The pastor was suggesting that the third servant represents the
Pharisees. The third servant had a negative view of his master and was
fearful of him, and the pastor thought that this was the sort of
religion that the Pharisees promoted, one that was fearful of God. Here
are some of my thoughts about that interpretation:
1. I read Christian blog posts and literature, and they are pretty
down on the Pharisees. There have been times when I have wanted to
share a Christian article or blog post that I found edifying, and I have
decided not to do so because its criticisms of the Pharisees might
offend Jewish people I know. The thing is, I identify with what these
articles say about the Pharisees, not so much because I think that they
get the Pharisees entirely right, but because these articles criticize
trends in religion that I find to be oppressive or just plain wrong:
putting burdens on people, legalism, looking down on others, being
afraid of God, relying on performance rather than embracing God’s love
and grace, etc. Granted, there may have been Pharisees like this in
Jesus’ day, but I wouldn’t paint them all with that brush, for there
were also Pharisees who emphasized love and grace.

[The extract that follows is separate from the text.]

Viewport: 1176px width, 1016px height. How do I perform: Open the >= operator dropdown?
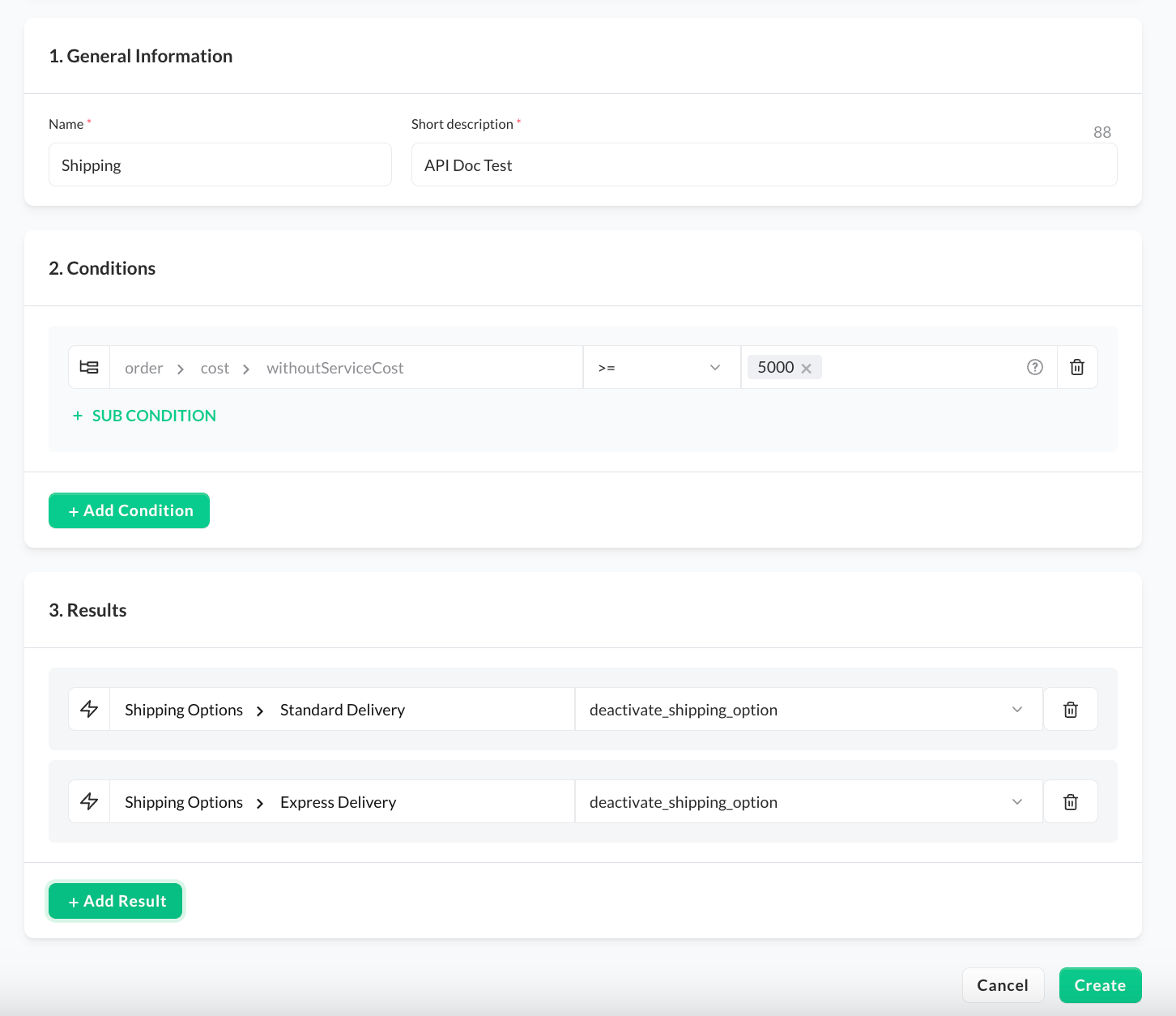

2. The pastor’s point did get me thinking: Does the parable of the
talents relate in some way to the destruction of Jerusalem in 70 C.E.?
There are people who argue that, when Jesus talked about Gehenna, he was
referring to a garbage dump in Jerusalem where dead bodies would be
thrown, and that Jesus was saying that a lot of dead bodies would be
there as a result of the crisis in 70 C.E. On whether I agree with that
view or not, I am mixed: I am open to it, but there are texts in the
Gospels that seem to suggest that Gehenna relates to the punishment for
sinners after Jesus comes back and judges. In any case, 70 C.E. marked
the end of the official Jewish religious cult. That’s what makes me
wonder if my pastor has a point in his interpretation of the
unprofitable servant—-as somehow relevant to the Jewish religious system
of Jesus’ day. The problem with this view is, however, that the Pharisees survived
and thrived after 70 C.E.: they created rabbinic Judaism.
3. I have read similar views to what my pastor was saying this
morning about the unprofitable servant. I vaguely recall reading Martin
Luther saying that the third servant saw his master as fearsome, and so
the master rewarded the servant according to the servant’s beliefs and
words—-the master became fearsome. For Luther, the third servant should
have seen his master as good and gracious. My problem is this: okay,
the servant saw his master as fearsome and cruel. Shouldn’t the master
have tried to prove that servant wrong by being kind to him, even after
the servant made a wrong decision? Instead, the master has the servant
thrown into outer darkness.
4. I struggle with the parable of the talents, yet I affirm for
myself its message of using what God gives us. I do that by praying and
reading my Bible.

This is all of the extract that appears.